God is not a man, that He should lie, Nor a son of man, that He should repent; Has He said, and will He not do it? Or has He spoken, and will He not make it good? (Numbers 23:19)
Of old You founded the earth, And the heavens are the work of Your hands. Even they will perish, but You endure; And all of them will wear out like a garment; Like clothing You will change them and they will be changed. But You are the same, And Your years will not come to an end. (Psalm 102:25-27)
For I, the LORD, do not change; therefore you, O sons of Jacob, are not consumed. (Malachi 3:6)
Jesus Christ is the same yesterday and today and forever. (Hebrews 13:8)

This is contradictory to the Mormon conception of God. They believe that God was once as we are, but he has progressed or evolved to become a god. We also may progress to become gods (Doctrine & Covenants 132:19-20 [D & C is one of the Mormon authorities alongside The Book of Mormon]). See also http://en.wikipedia.org/wiki/Mormon_cosmology#cite_note-14

2)     Because God’s nature is unchanging, His plans and purposes do not change.

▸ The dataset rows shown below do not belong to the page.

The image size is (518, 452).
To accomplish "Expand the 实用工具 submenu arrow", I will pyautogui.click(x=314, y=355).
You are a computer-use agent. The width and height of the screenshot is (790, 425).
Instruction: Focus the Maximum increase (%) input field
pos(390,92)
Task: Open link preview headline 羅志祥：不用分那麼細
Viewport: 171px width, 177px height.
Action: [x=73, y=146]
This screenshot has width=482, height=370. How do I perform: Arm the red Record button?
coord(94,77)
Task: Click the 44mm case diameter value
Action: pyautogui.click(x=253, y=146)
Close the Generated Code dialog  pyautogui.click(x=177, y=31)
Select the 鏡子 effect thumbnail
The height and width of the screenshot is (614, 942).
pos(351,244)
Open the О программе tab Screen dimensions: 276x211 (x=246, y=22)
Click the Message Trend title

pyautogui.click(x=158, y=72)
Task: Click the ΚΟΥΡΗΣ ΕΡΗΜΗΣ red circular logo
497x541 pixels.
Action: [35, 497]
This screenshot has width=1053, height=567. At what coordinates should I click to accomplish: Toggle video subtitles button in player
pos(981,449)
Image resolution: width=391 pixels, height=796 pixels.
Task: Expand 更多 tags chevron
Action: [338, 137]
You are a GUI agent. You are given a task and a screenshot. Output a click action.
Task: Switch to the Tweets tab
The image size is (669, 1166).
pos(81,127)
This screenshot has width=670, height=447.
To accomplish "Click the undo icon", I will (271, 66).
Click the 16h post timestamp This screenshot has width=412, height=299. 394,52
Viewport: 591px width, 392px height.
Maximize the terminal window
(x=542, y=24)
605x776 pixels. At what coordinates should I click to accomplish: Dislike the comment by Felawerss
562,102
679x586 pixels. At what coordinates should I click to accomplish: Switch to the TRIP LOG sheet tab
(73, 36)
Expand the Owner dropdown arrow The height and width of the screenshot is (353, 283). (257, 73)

Remember the former things long past, For I am God, and there is no other; I am God, and there is no one like Me, Declaring the end from the beginning, And from ancient times things which have not been done, Saying, “My purpose will be established, And I will accomplish all My good pleasure.” (Isaiah 46:9-10)
The counsel of the LORD stands forever, The plans of His heart from generation to generation. (Psalm 33:11)
In the same way God, desiring even more to show to the heirs of the promise the unchangeableness of His purpose, interposed with an oath, 18 so that by two unchangeable things in which it is impossible for God to lie, we who have taken refuge would have strong encouragement to take hold of the hope set before us. (Hebrews 6:17-18; see vv. 13-20 for context)
Blessed be the God and Father of our Lord Jesus Christ, who has blessed us with every spiritual blessing in the heavenly places in Christ, just as He chose us in Him before the foundation of the world, that we would be holy and blameless before Him. In love He predestined us to adoption as sons through Jesus Christ to Himself, according to the kind intention of His will, to the praise of the glory of His grace, which He freely bestowed on us in the Beloved. (Ephesians 1:3-6 – God’s purpose in election was formed before the foundation of the world)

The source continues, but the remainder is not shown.